» **Source document**:
┌──
I can't tell you why it doesn't work, but it doesn't. I tried it myself before breaking down and buying the harness. I have the repair wire too and it didn't work. You can probably go to some type of electronics or data store and pick up a few feet of shielded wire and make it yourself. I have a cut up harness in my garage with the mic wire running to it. It's a single shielded wire with a connector on the shielding going into the negative and a connector on the copper going to the positive. The entire thing is covered in rubber and I'm assuming that it's an insulator since wire with current flowing through it produces a magnetic field.


----------



## milan187 (Mar 15, 2009)

MK6JSW said:


> I can't tell you why it doesn't work, but it doesn't. I tried it myself before breaking down and buying the harness. I have the repair wire too and it didn't work. You can probably go to some type of electronics or data store and pick up a few feet of shielded wire and make it yourself. I have a cut up harness in my garage with the mic wire running to it. It's a single shielded wire with a connector on the shielding going into the negative and a connector on the copper going to the positive. The entire thing is covered in rubber and I'm assuming that it's an insulator since wire with current flowing through it produces a magnetic field.


Shielding could make sense to improve the quality, what does not make sense to me though is that it does not look like the mic wire going to the BT module is shielded at all.
You might be right and there is something else going on here, guess I will find out soon enough.


----------



## MK6JSW (Nov 13, 2013)

milan187 said:


> Shielding could make sense to improve the quality, what does not make sense to me though is that it does not look like the mic wire going to the BT module is shielded at all.
└──
» **Raw data**:
┌──
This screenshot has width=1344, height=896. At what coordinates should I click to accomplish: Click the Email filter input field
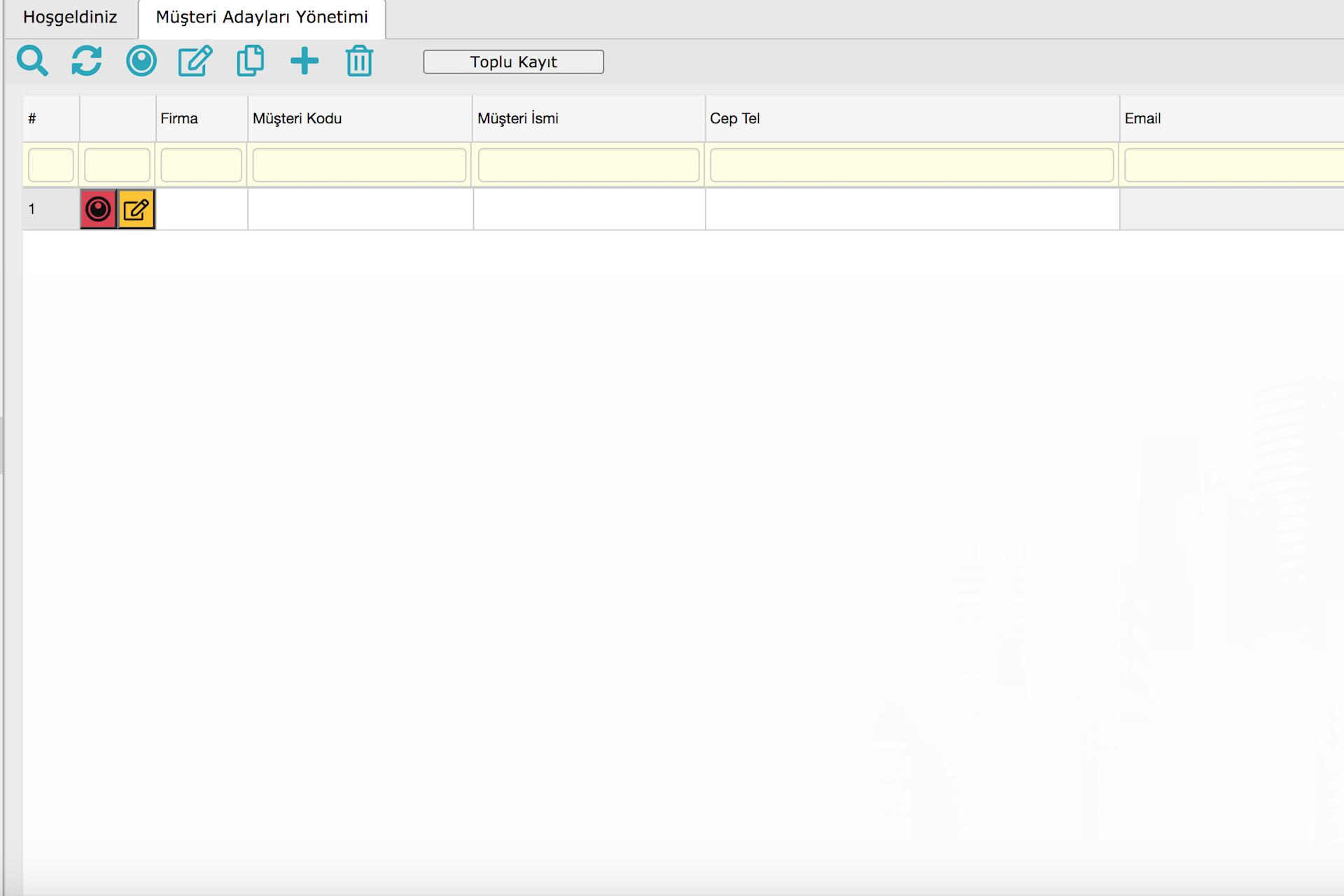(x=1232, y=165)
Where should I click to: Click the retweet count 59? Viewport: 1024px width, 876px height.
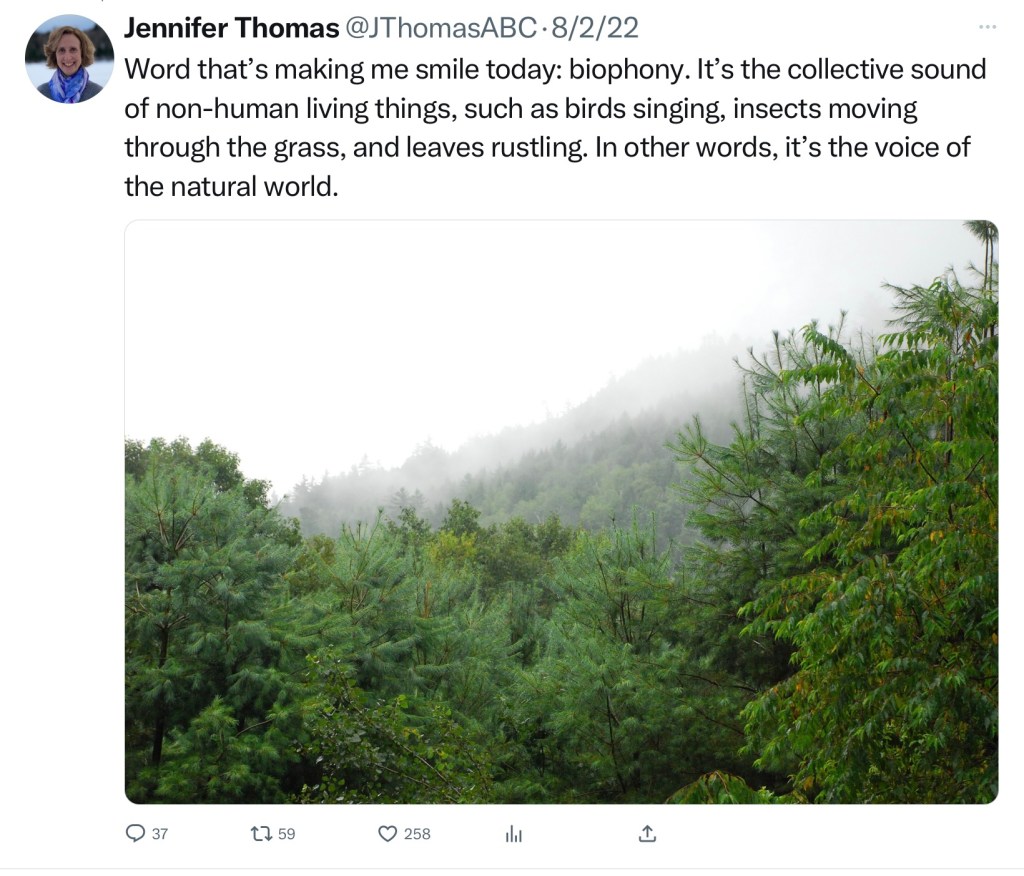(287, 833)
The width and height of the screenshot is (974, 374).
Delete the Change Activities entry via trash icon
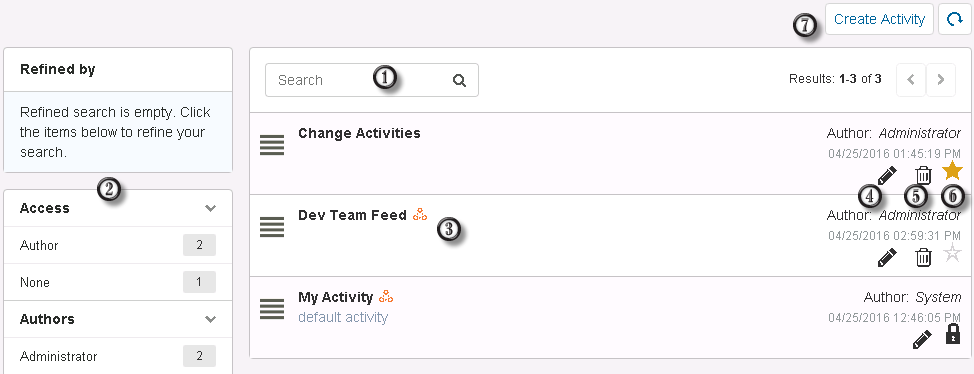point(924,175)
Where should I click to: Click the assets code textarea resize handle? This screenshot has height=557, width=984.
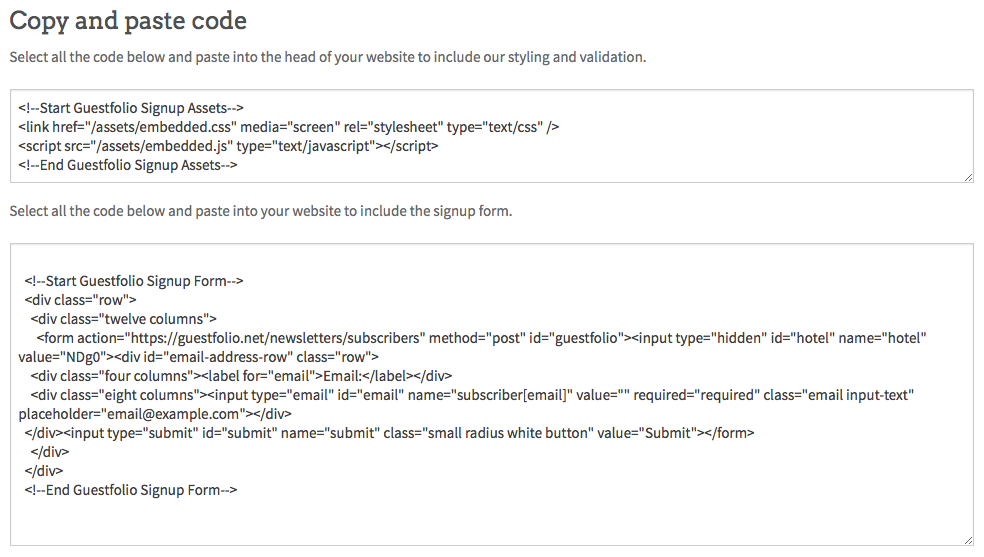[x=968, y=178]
└──
» **Challenge 1**:
Answer these questions about the forum thread on mic wiring:
(a) What did MK6JSW end up buying after the attempt failed?
(b) Where does the connector on the shielding go?
(c) According to milan187, which wire does not look shielded?
» **Challenge 2**: Write the next part of the forum thread on mic wiring, picking up after its last line.
The material is not needed for what follows.

» **Task answer 1**:
(a) The harness.
(b) Into the negative.
(c) The mic wire going to the BT module.

» **Task answer 2**:
> You might be right and there is something else going on here, guess I will find out soon enough.


Send me a message with your email and I'll send you a picture of the wire.


----------



## milan187 (Mar 15, 2009)

I tried just using basic wires to connect the MIC and IT WORKED 

Here is what I did:

Keep in mind BT module under the seat is removed from the car I just used the harness that was plugged into the BT module to wire the microphone from there to RNS-315

RNS-315 PIN 1 to BT Module PIN 12
RNS-315 PIN 7 to BT Module PIN 11

Tried it and it works great.
On the RNS side I used vw repair wire just to get the clip clicked into harness. On the BT module side I just used a couple of needles to make PINs and plug into the harness (see my image below).



upload a gif


gif hosting


----------



## jbg7474 (Apr 16, 2014)

Awesome!


----------



## mikereidjr (May 9, 2019)

I know this is an old thread, but I have the same issue and was curious if anyone could share their pictures, because they are not loading.


----------



## 12PassatSEL (12 mo ago)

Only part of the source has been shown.